The protocol supports the following features:
The protocol supports the usual set of file operations: open, close, read, write, and seek.
The protocol supports file and record locking, as well as unlocked access to files. Applications that lock files cannot be improperly interfered with by applications that do not; once a file or record is locked, non-locking applications are denied access to the file.
The protocol supports caching, read-ahead, and write-behind, even for unlocked files, as long as they are safe. All these optimizations are safe as long as only one client is accessing a file; read-caching and read-ahead are safe with many clients accessing a file as long as all are just reading. If many clients are writing a file simultaneously, then none are safe, and all file operations have to go to the server. The protocol notifies all clients accessing a file of changes in the number and access mode of clients accessing the file, so that they can use the most optimized safe access method.
Applications can register with a server to be notified if and when file or directory contents are modified. For example, they can use this to know when a display needs to be refreshed, without having to constantly poll the server.
This protocol has several different versions and sub-versions; a particular version is referred to as a dialect. When two machines first come into network contact, they negotiate the dialect to be used. Different dialects can include both new messages as well as changes to the fields and semantics of existing messages in other dialects.
In addition to many built-in file attributes, such as creation and modification times, non-file system attributes can be added by applications, such as the author's name, content description, etc.
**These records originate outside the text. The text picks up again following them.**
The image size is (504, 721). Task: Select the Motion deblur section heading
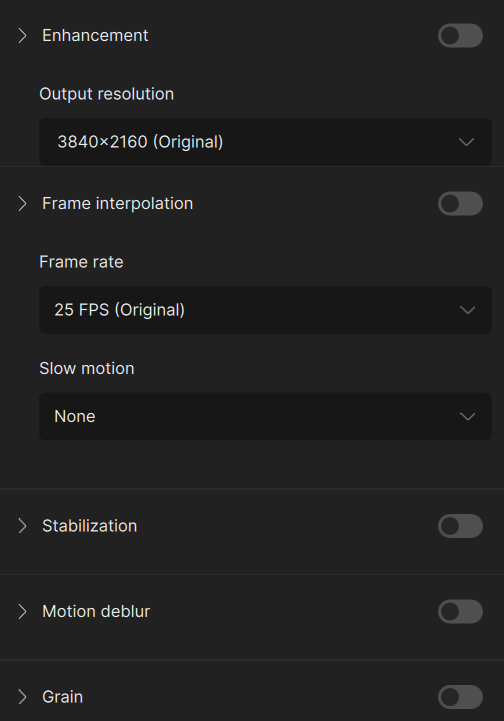pyautogui.click(x=96, y=612)
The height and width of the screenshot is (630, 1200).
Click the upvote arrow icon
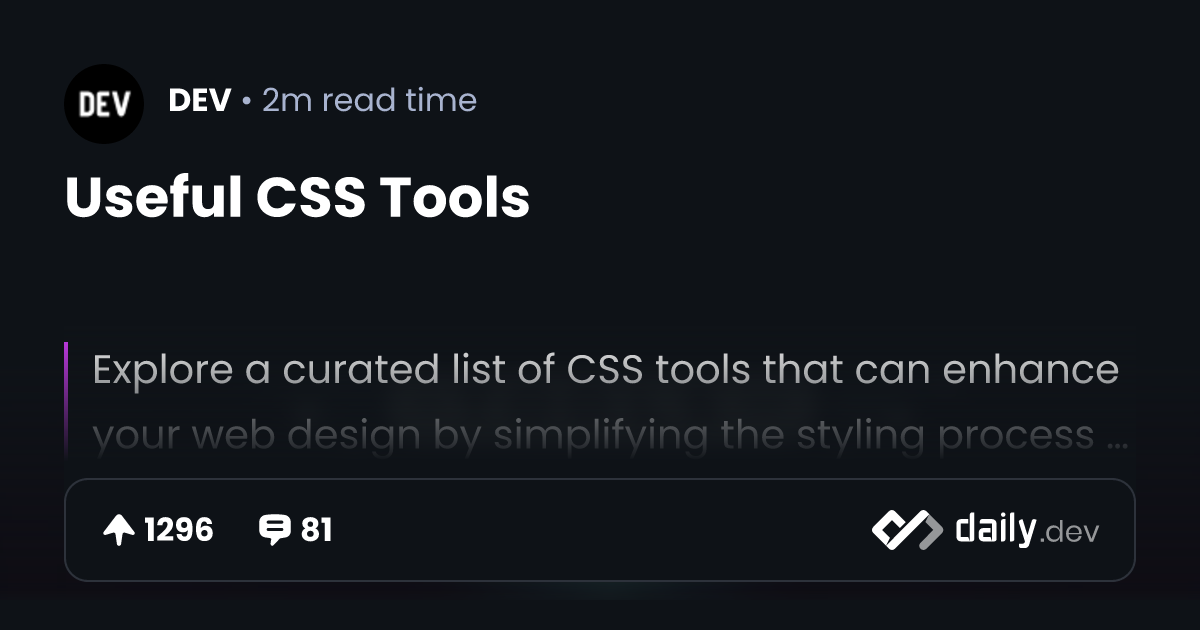119,530
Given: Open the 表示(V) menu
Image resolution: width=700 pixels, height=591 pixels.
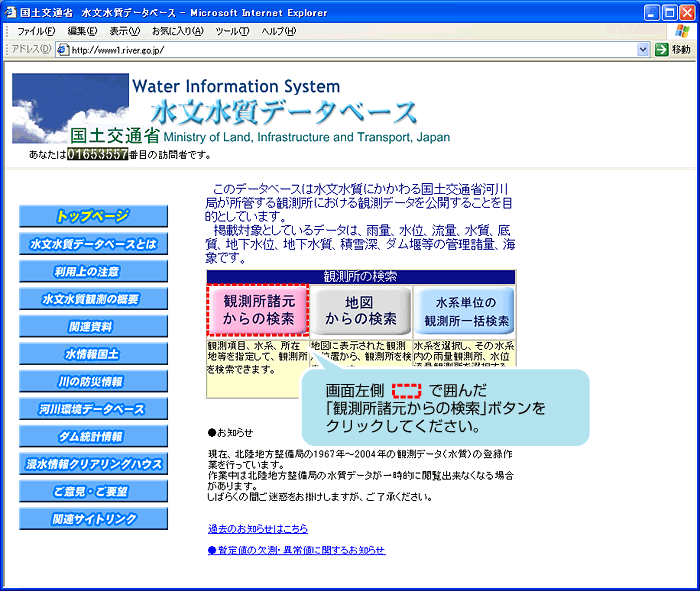Looking at the screenshot, I should click(x=126, y=31).
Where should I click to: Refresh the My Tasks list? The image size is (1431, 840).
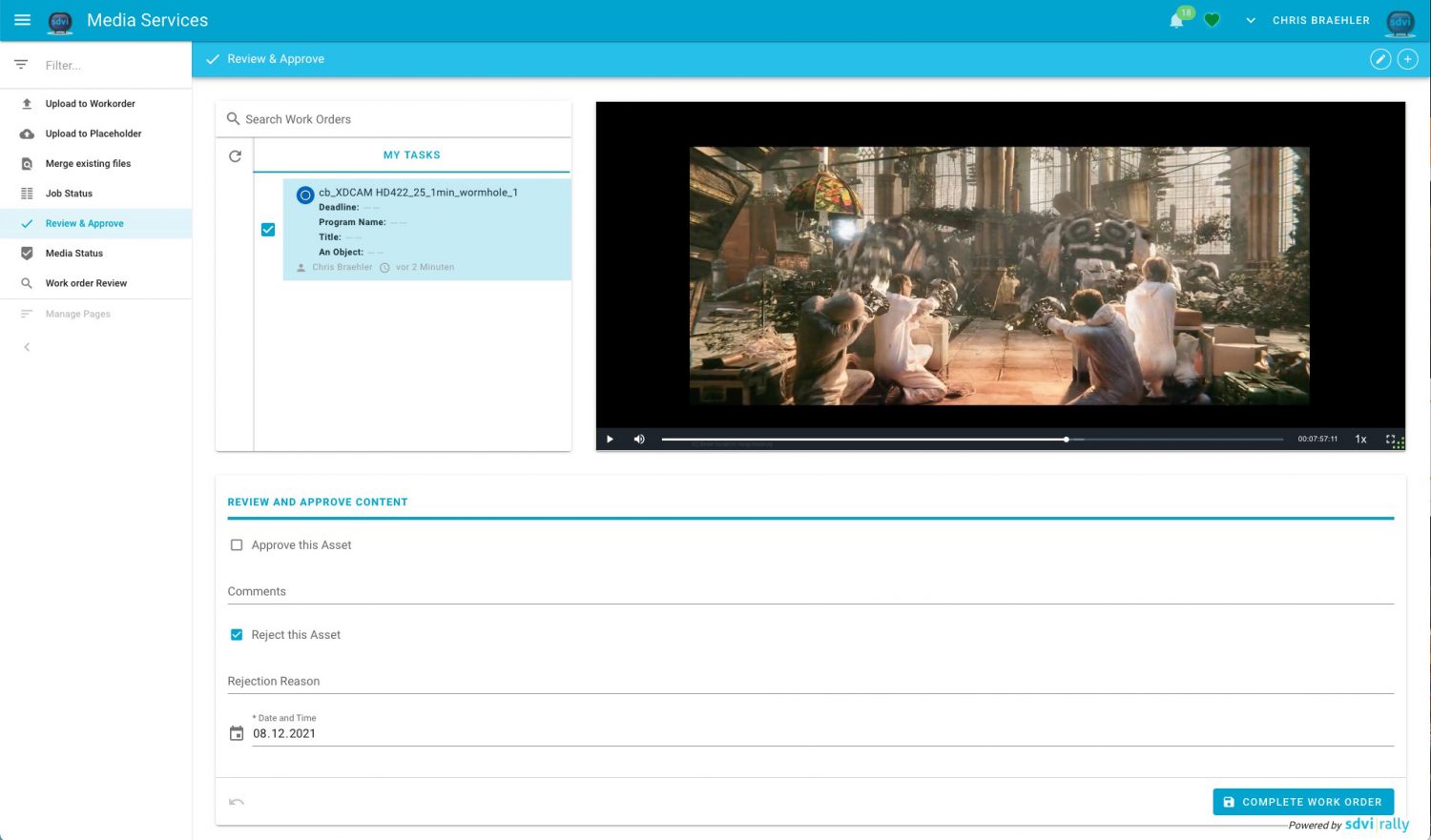(235, 156)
The protocol supports file system subtrees, which appear to clients to be a single volume and server, but which actually span multiple volumes and servers. The files and directories of such a subtree can be physically moved to different servers, and their names do not have to change, isolating clients from changes in the server configuration. These subtrees can also be transparently replicated for load sharing and fault tolerance. When a client requests a file, the protocol uses referrals to transparently direct a client to the server that stores it.
The protocol allows clients to resolve server names using any name resolution mechanism. In particular, it allows using the Domain Name System (DNS), permitting access to the file systems of other organizations over the Internet, or hierarchical organization of servers' names within an organization. Earlier versions of the protocol only supported a flat server name space.
The protocol supports the batching of multiple requests into a single message, in order to minimize round trip latencies, even when a later request depends on the results of an earlier one.